## Records

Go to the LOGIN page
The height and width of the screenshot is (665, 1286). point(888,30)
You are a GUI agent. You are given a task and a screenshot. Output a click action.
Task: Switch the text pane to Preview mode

...

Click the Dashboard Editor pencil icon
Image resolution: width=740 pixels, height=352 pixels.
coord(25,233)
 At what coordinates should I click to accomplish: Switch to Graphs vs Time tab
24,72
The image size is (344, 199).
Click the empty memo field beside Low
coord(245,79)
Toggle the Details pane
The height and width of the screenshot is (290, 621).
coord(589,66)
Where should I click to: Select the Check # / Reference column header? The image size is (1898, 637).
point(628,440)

## Exercise directions
Please transcribe only the lines in the records above running from the line that has "You are a GUI" through the line that has "Task: Switch the text pane to Preview mode", both included, exactly as they appear.

## Expected answer
You are a GUI agent. You are given a task and a screenshot. Output a click action.
Task: Switch the text pane to Preview mode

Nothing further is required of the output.